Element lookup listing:
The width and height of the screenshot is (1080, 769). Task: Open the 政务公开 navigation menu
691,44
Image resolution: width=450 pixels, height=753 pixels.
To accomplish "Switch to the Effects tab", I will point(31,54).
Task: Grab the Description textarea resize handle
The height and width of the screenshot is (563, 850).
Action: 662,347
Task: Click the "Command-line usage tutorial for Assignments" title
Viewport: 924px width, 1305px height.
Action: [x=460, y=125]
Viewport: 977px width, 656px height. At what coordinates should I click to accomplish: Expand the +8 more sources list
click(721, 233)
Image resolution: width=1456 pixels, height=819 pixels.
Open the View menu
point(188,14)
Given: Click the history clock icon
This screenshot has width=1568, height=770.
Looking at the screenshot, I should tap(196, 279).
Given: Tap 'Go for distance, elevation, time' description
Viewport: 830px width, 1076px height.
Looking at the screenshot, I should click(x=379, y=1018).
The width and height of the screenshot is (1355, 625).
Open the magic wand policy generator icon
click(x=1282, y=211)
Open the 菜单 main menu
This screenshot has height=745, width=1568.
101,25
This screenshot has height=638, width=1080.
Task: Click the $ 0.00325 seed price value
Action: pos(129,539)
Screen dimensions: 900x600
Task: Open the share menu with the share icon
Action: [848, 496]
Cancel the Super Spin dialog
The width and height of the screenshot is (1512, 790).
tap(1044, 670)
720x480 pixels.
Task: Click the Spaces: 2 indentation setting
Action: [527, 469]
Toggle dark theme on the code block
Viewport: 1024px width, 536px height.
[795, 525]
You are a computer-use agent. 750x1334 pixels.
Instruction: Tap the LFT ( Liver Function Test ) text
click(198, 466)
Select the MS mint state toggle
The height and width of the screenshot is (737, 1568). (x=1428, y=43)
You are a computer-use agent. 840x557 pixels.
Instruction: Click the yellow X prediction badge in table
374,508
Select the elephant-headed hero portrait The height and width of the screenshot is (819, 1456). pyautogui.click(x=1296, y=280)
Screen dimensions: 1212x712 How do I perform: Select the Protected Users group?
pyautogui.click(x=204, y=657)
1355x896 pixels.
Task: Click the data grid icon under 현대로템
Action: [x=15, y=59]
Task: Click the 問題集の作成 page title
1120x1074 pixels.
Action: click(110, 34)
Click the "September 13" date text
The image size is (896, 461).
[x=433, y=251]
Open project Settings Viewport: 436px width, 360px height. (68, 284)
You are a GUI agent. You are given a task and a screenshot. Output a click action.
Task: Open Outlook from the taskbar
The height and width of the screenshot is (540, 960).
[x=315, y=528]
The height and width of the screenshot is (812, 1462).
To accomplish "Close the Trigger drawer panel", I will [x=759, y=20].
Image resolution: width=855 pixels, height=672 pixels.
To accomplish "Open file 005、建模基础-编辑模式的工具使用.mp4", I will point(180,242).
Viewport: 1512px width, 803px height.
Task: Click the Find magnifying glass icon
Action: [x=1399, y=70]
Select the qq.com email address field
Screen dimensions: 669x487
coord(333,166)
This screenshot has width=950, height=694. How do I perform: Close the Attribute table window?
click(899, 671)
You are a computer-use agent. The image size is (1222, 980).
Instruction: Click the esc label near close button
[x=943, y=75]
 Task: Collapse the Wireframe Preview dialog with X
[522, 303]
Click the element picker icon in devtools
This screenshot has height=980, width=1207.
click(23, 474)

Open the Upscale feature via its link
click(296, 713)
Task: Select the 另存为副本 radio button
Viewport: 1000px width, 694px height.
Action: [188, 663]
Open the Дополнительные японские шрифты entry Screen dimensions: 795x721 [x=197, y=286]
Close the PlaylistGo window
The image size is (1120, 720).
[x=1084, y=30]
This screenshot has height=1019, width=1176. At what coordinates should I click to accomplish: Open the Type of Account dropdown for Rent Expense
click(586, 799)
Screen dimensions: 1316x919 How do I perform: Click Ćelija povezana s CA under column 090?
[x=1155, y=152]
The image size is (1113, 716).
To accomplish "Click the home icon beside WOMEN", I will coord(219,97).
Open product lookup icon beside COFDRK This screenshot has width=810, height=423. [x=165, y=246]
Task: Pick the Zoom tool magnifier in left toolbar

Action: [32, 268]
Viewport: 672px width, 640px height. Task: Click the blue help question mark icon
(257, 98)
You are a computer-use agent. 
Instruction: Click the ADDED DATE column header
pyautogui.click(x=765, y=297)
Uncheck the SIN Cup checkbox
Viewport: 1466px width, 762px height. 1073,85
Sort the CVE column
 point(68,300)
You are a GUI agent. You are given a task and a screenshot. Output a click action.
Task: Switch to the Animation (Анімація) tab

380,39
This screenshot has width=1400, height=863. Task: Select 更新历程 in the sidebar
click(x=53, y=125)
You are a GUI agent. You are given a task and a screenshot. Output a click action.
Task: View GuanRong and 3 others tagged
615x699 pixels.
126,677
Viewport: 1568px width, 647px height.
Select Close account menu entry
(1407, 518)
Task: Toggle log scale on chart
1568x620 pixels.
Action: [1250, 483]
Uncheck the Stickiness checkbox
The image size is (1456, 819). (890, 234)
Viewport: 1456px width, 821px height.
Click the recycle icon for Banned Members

What to work on: Reproduce the whole listing with "checkbox" switched to "check box" wherever it appears, changing nothing else.

Full response:
The width and height of the screenshot is (1080, 769). Task: Open the 政务公开 navigation menu
691,44
Image resolution: width=450 pixels, height=753 pixels.
To accomplish "Switch to the Effects tab", I will point(31,54).
Task: Grab the Description textarea resize handle
The height and width of the screenshot is (563, 850).
Action: 662,347
Task: Click the "Command-line usage tutorial for Assignments" title
Viewport: 924px width, 1305px height.
Action: [x=460, y=125]
Viewport: 977px width, 656px height. At what coordinates should I click to accomplish: Expand the +8 more sources list
click(721, 233)
Image resolution: width=1456 pixels, height=819 pixels.
Open the View menu
point(188,14)
Given: Click the history clock icon
This screenshot has width=1568, height=770.
Looking at the screenshot, I should tap(196, 279).
Given: Tap 'Go for distance, elevation, time' description
Viewport: 830px width, 1076px height.
Looking at the screenshot, I should click(x=379, y=1018).
The width and height of the screenshot is (1355, 625).
Open the magic wand policy generator icon
click(x=1282, y=211)
Open the 菜单 main menu
This screenshot has height=745, width=1568.
101,25
This screenshot has height=638, width=1080.
Task: Click the $ 0.00325 seed price value
Action: pos(129,539)
Screen dimensions: 900x600
Task: Open the share menu with the share icon
Action: [848, 496]
Cancel the Super Spin dialog
The width and height of the screenshot is (1512, 790).
tap(1044, 670)
720x480 pixels.
Task: Click the Spaces: 2 indentation setting
Action: [527, 469]
Toggle dark theme on the code block
Viewport: 1024px width, 536px height.
[795, 525]
You are a computer-use agent. 750x1334 pixels.
Instruction: Tap the LFT ( Liver Function Test ) text
click(198, 466)
Select the MS mint state toggle
The height and width of the screenshot is (737, 1568). (x=1428, y=43)
You are a computer-use agent. 840x557 pixels.
Instruction: Click the yellow X prediction badge in table
374,508
Select the elephant-headed hero portrait The height and width of the screenshot is (819, 1456). pyautogui.click(x=1296, y=280)
Screen dimensions: 1212x712 How do I perform: Select the Protected Users group?
pyautogui.click(x=204, y=657)
1355x896 pixels.
Task: Click the data grid icon under 현대로템
Action: [x=15, y=59]
Task: Click the 問題集の作成 page title
1120x1074 pixels.
Action: click(110, 34)
Click the "September 13" date text
The image size is (896, 461).
[x=433, y=251]
Open project Settings Viewport: 436px width, 360px height. (68, 284)
You are a GUI agent. You are given a task and a screenshot. Output a click action.
Task: Open Outlook from the taskbar
The height and width of the screenshot is (540, 960).
[x=315, y=528]
The height and width of the screenshot is (812, 1462).
To accomplish "Close the Trigger drawer panel", I will [x=759, y=20].
Image resolution: width=855 pixels, height=672 pixels.
To accomplish "Open file 005、建模基础-编辑模式的工具使用.mp4", I will point(180,242).
Viewport: 1512px width, 803px height.
Task: Click the Find magnifying glass icon
Action: [x=1399, y=70]
Select the qq.com email address field
Screen dimensions: 669x487
coord(333,166)
This screenshot has width=950, height=694. How do I perform: Close the Attribute table window?
click(899, 671)
You are a computer-use agent. The image size is (1222, 980).
Instruction: Click the esc label near close button
[x=943, y=75]
 Task: Collapse the Wireframe Preview dialog with X
[522, 303]
Click the element picker icon in devtools
This screenshot has height=980, width=1207.
click(23, 474)

Open the Upscale feature via its link
click(296, 713)
Task: Select the 另存为副本 radio button
Viewport: 1000px width, 694px height.
Action: [188, 663]
Open the Дополнительные японские шрифты entry Screen dimensions: 795x721 [x=197, y=286]
Close the PlaylistGo window
The image size is (1120, 720).
[x=1084, y=30]
This screenshot has height=1019, width=1176. At what coordinates should I click to accomplish: Open the Type of Account dropdown for Rent Expense
click(586, 799)
Screen dimensions: 1316x919 How do I perform: Click Ćelija povezana s CA under column 090?
[x=1155, y=152]
The image size is (1113, 716).
To accomplish "Click the home icon beside WOMEN", I will coord(219,97).
Open product lookup icon beside COFDRK This screenshot has width=810, height=423. [x=165, y=246]
Task: Pick the Zoom tool magnifier in left toolbar

Action: [32, 268]
Viewport: 672px width, 640px height. Task: Click the blue help question mark icon
(257, 98)
You are a computer-use agent. 
Instruction: Click the ADDED DATE column header
pyautogui.click(x=765, y=297)
Uncheck the SIN Cup check box
Viewport: 1466px width, 762px height. 1073,85
Sort the CVE column
 point(68,300)
You are a GUI agent. You are given a task and a screenshot. Output a click action.
Task: Switch to the Animation (Анімація) tab

380,39
This screenshot has width=1400, height=863. Task: Select 更新历程 in the sidebar
click(x=53, y=125)
You are a GUI agent. You are given a task and a screenshot. Output a click action.
Task: View GuanRong and 3 others tagged
615x699 pixels.
126,677
Viewport: 1568px width, 647px height.
Select Close account menu entry
(1407, 518)
Task: Toggle log scale on chart
1568x620 pixels.
Action: [1250, 483]
Uncheck the Stickiness check box
The image size is (1456, 819). (890, 234)
Viewport: 1456px width, 821px height.
Click the recycle icon for Banned Members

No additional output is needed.